Centro de Bienestar del Anciano, una familia en expansión para los adultos mayores de Marinilla

Entre risas, juegos, anécdotas y sabias palabras, así pasan los días en el Centro de Bienestar del Anciano en Marinilla, donde los adultos mayores que habitan allí conviven bajo los cuidados de profesionales en gerontología, que les dan esa oportunidad de vivir una segunda niñez.

El Centro de Bienestar del Anciano San José de la Marinilla fue un sueño que comenzó en 1943 ubicado inicialmente contiguo al hospital del municipio.

En 1963 fue constituido oficialmente como CBA, luego de la compra del predio donde actualmente operan. Jesús Jaramillo, padre de la hoy directora Gloria María Jaramillo, fue quien lo dirigió durante sus primeros años, desde ese momento la institución ha sido una herencia familiar que ha pasado por generaciones.

“Es por esto por lo que el asilo se convierte en más que un hogar sustituto, se convierte en una familia, que le brinda el acompañamiento integral a estos adultos mayores que lo necesitan, y que de verdad quieren estar en paz y tranquilidad sus últimos años. La institución es un hogar con San José como patrono y como padre de todos nosotros”, expresa su directora, Gloria María Jaramillo.

El hogar sustituto se ha convertido en el lugar seguro de los adultos mayores, para muchos de ellos ha sido la salvación, con personas que consideran su familia y con espacios para la diversión, los bailes, el deporte y actividades culturales y religiosas que los abuelos disfrutan cada día.

Así lo contó, María Belinda Sánchez Cardona, una mujer que hace 2 años hace parte de la comunidad del asilo: “Desde el inicio de la pandemia me dio mucha depresión, me sentía muy triste y no quería hacer nada, en ese momento llegue al asilo; acá me siento otra, me dan cariño, me dan abrazos, algo que nunca tuve en mi infancia, además, encontré el amor”, menciona María mientras señala a Don José Dolores Ceballos, un hombre de 86 años, desde que ella ingreso al centro fue amor a primera vista, según lo explican.

Los corredores del asilo están llenos de colores y artesanías realizadas por las manos de los adultos mayores, quienes cuentan con personas que se dedica a hacer diferentes sus días mediante manualidades y actividades recreativas. El mes del Adulto Mayor no ha sido la excepción, y aunque para institución todo el año es dedicado a ellos, en agosto se buscó un evento diferente que los motivara.

“En la institución también le hacemos reconocimientos a nuestros adultos.
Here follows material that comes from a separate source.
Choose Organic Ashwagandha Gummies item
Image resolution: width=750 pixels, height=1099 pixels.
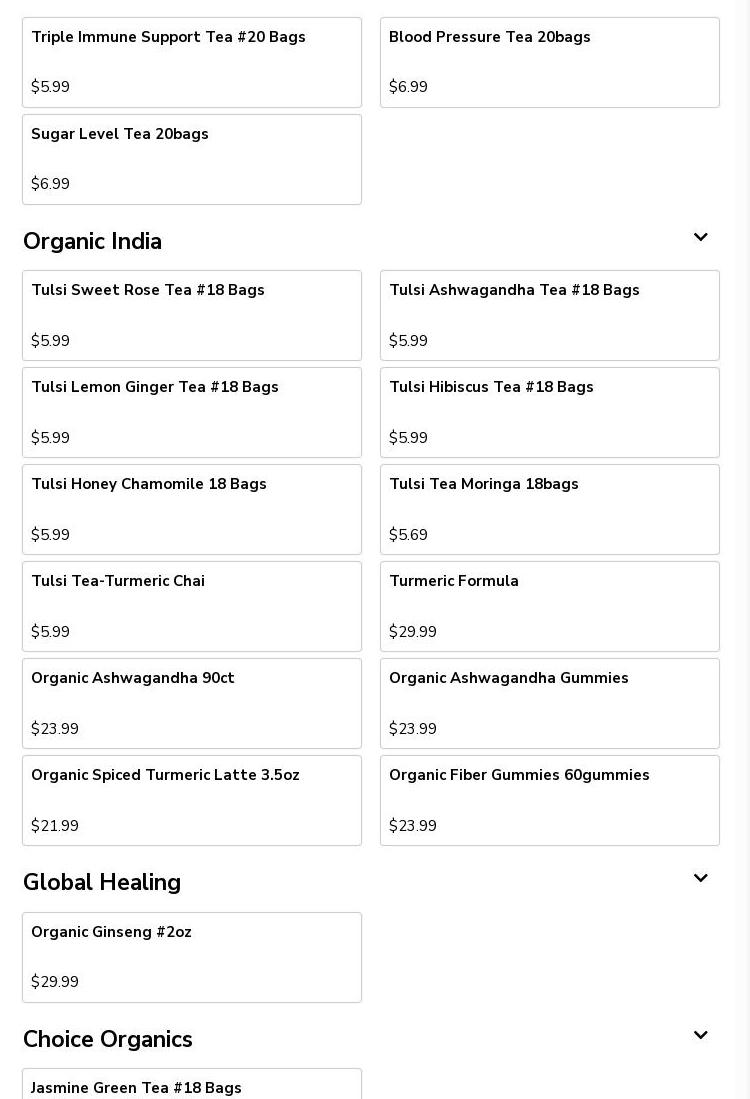[550, 703]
Este año los grados 5°, 10° y 11° de la Normal Superior han venido a compartir con ellos, a tener experiencias; ha sido un evento magnífico porque los jóvenes le han dado la importancia y el reconocimiento a los adultos mayores, donde ellos se siente posesionados de su casa mostrando con orgullo donde viven”, dijo Jaramillo.

Actualmente el CBA cuenta con más de 40 adultos mayores desde los 65 años, y que van incluso hasta los 107 años de vida, edad de su abuela mayor doña Francisca Ramírez, quien celebró su cumpleaños el pasado 17 de agosto.

Cada año la institución aumenta su porcentaje de adultos, por lo que desde el 2011 el asilo sigue construyendo el proyecto de su nueva sede, que consta de 11.029 m2 de diseño y tendrá una capacidad de 120 a 140 usuarios. Un sueño que no solo pretende ser un espacio digno, funcional y tecnológicamente dotado para los adultos mayores ocupantes del mismo, sino que también se propone ser un referente en los ámbitos local, departamental y nacional, al que la directora ha denominado, el Diamante de Marinilla.